══ Records supplied
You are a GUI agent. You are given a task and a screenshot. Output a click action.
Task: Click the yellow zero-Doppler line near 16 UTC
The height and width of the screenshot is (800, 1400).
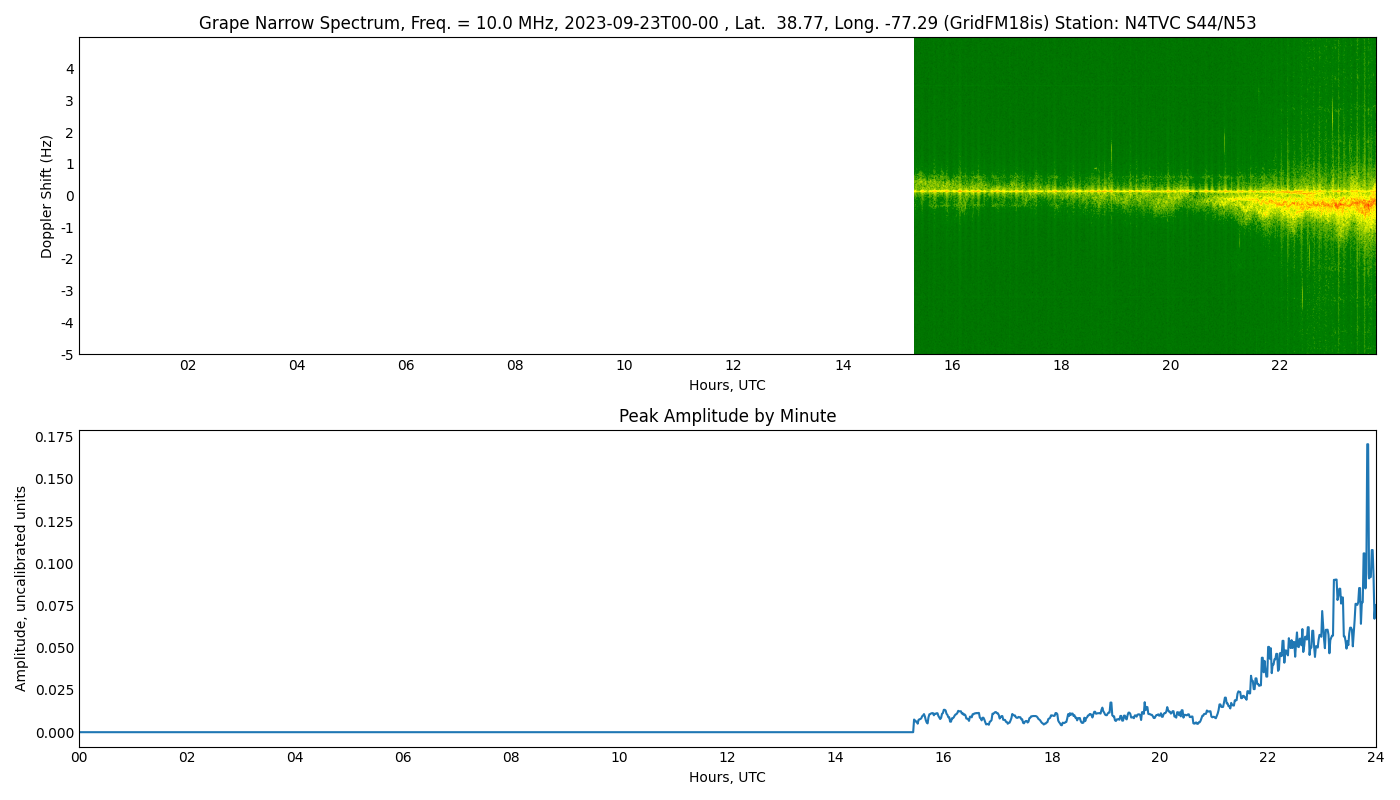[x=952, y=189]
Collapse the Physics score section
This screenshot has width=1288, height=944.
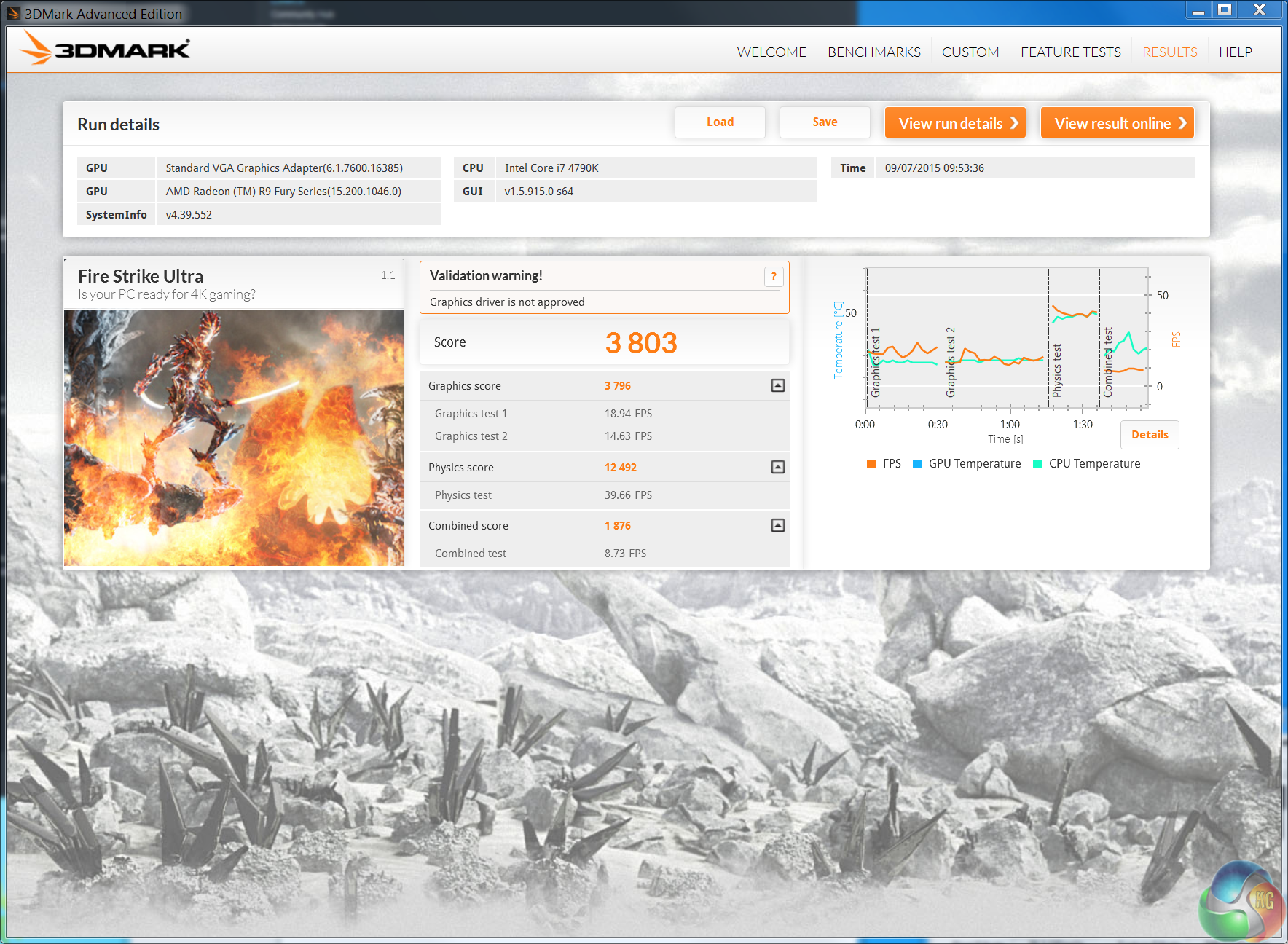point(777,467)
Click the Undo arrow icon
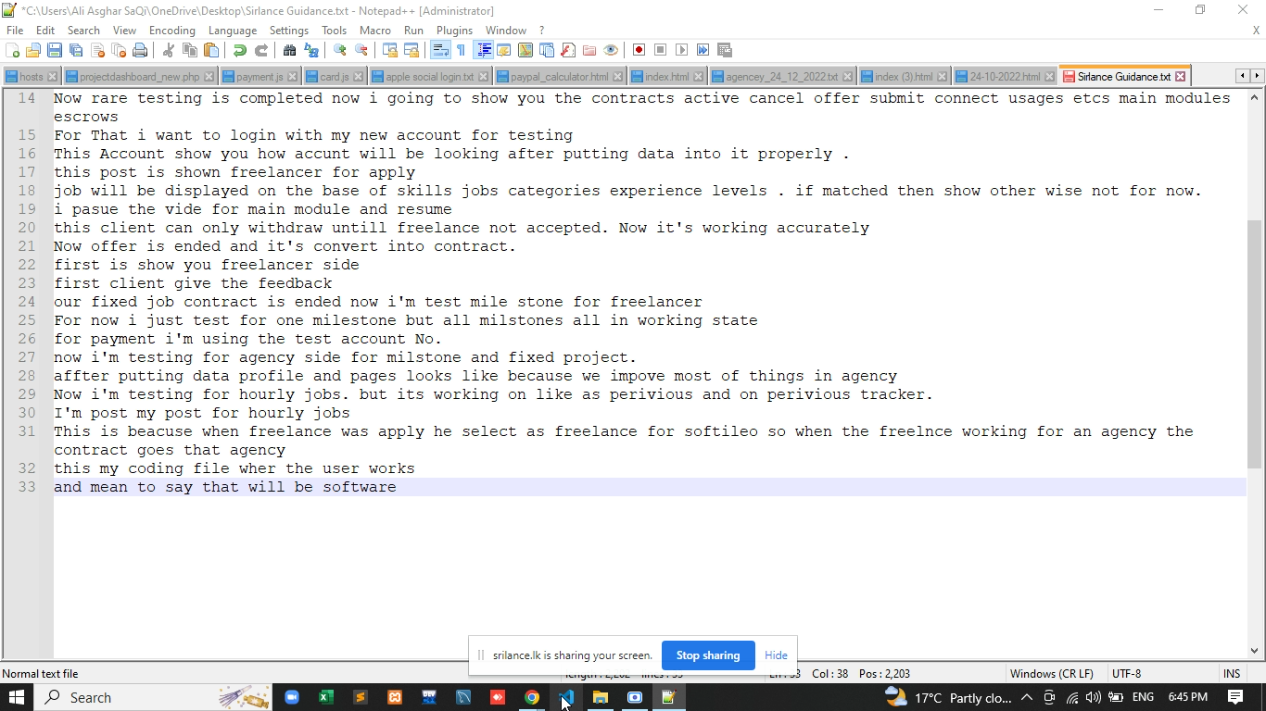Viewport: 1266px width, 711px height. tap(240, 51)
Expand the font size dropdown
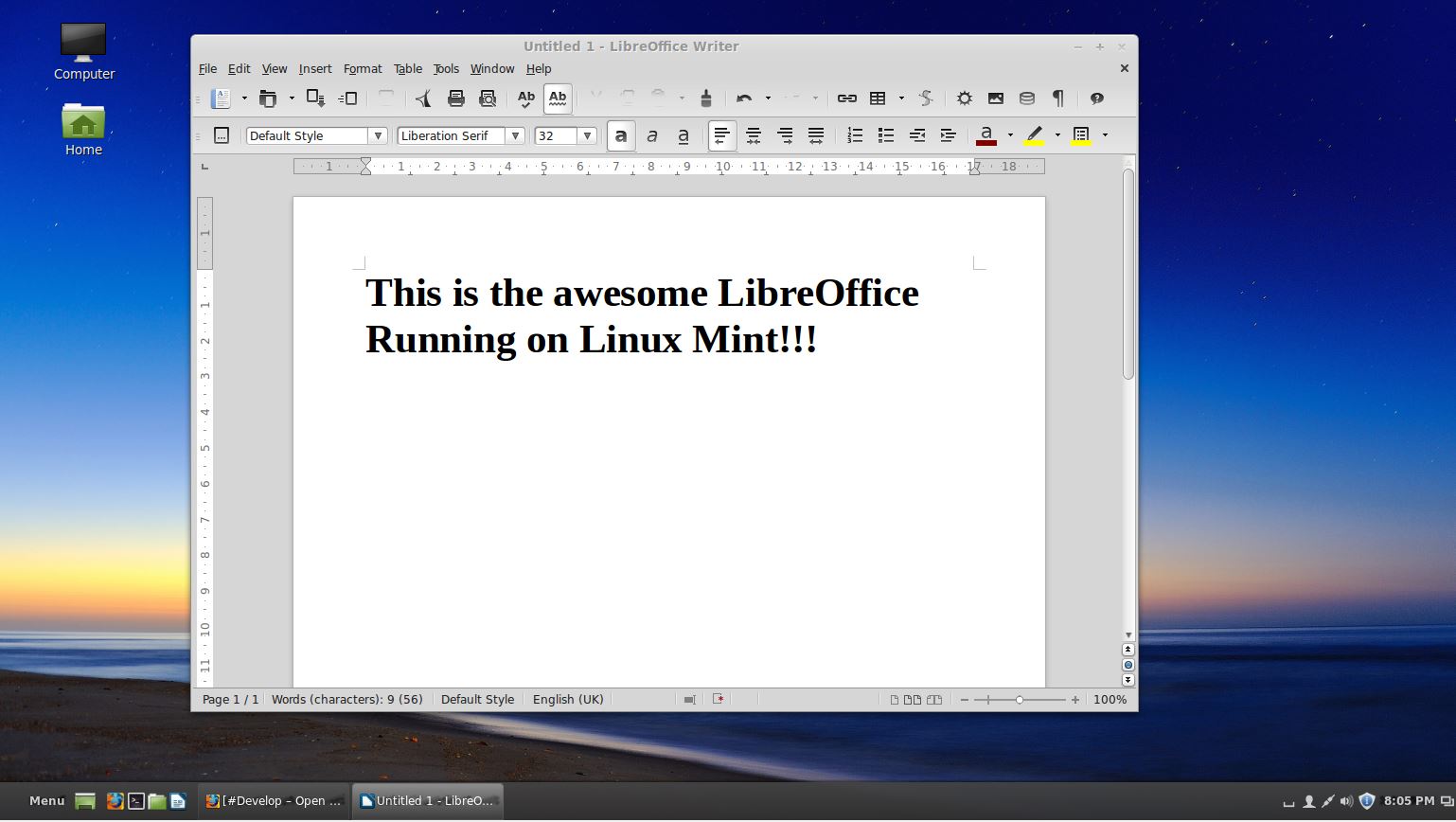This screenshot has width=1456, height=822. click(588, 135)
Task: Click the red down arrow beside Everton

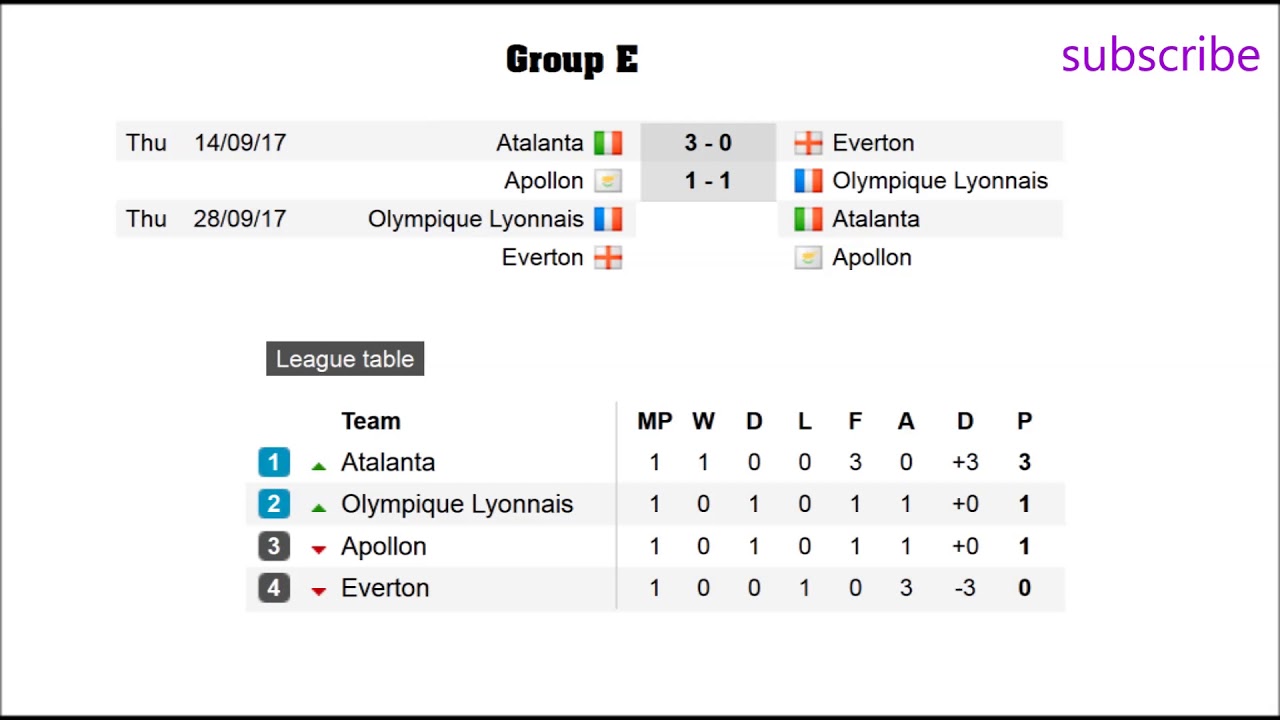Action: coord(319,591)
════
> _Your task_: Which lines run from the one holding "Click the Undo arrow icon" through the end of the records? Reproduce them word for word, both ends included, with no pictures.

> _Exercise answer_:
Click the Undo arrow icon
Viewport: 1266px width, 711px height. tap(240, 51)
Expand the font size dropdown
This screenshot has width=1456, height=822. click(588, 135)
Task: Click the red down arrow beside Everton

Action: coord(319,591)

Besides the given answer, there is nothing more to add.